A Summit With Strategic Weight Beyond the Gift Bag

The July 7-8 Ankara summit takes place at a moment of acute strategic significance for NATO. European members have dramatically accelerated their own defence spending, with NATO allies in Europe and Canada investing a combined $574 billion in 2025, a 20 percent increase in real terms over 2024, according to Deutsche Welle. At the 2025 NATO Summit in The Hague, member states committed to increasing defence spending to 5 percent of gross domestic product by 2035.

The summit also follows Defence Secretary Pete Hegseth's launch of a sweeping six-month review of America's military presence in Europe, announced at NATO headquarters in Brussels on June 18, 2026, a review that European allies are watching closely as they assess Washington's long-term commitment to the continent's security.
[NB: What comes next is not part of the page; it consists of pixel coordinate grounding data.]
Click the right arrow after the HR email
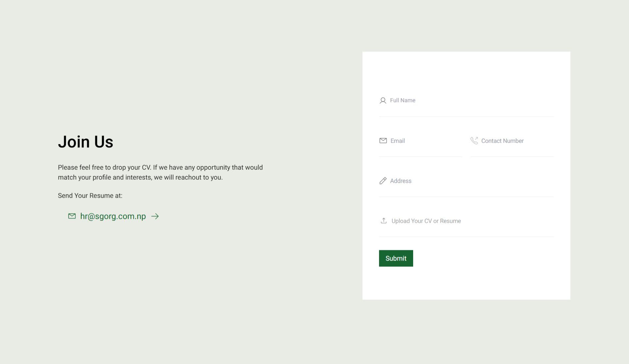 pos(155,216)
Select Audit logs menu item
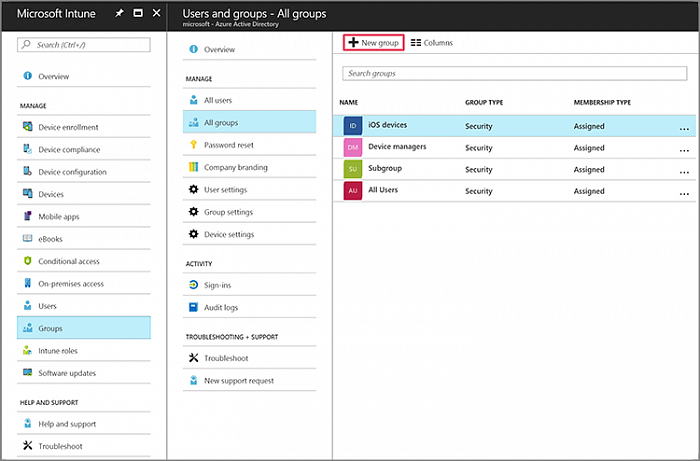This screenshot has height=461, width=700. pos(222,307)
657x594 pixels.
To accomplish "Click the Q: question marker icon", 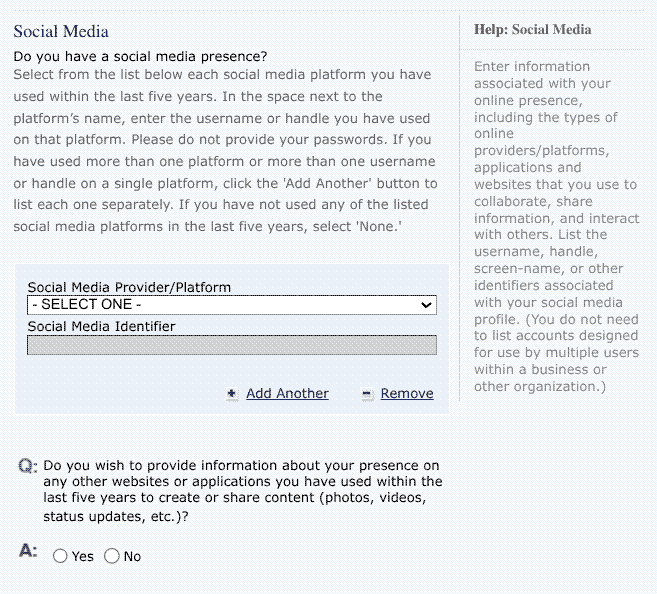I will coord(28,466).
Türkiye, as NATO's second-largest military by personnel and its only member sharing a border with both the Middle East and the Black Sea region, occupies a position of unique strategic leverage within the alliance, one that Trump appears determined to reward in ways that will reverberate well beyond the summit itself.

BRIEF:
President Trump heads to the NATO summit in Ankara on July 7-8, 2026, the first US presidential visit to Türkiye since 2015, with a package that may include F-35 jets, F-110 engines for the KAAN fighter, and over $700 million in engine sales as the State Department moves to bypass congressional opposition.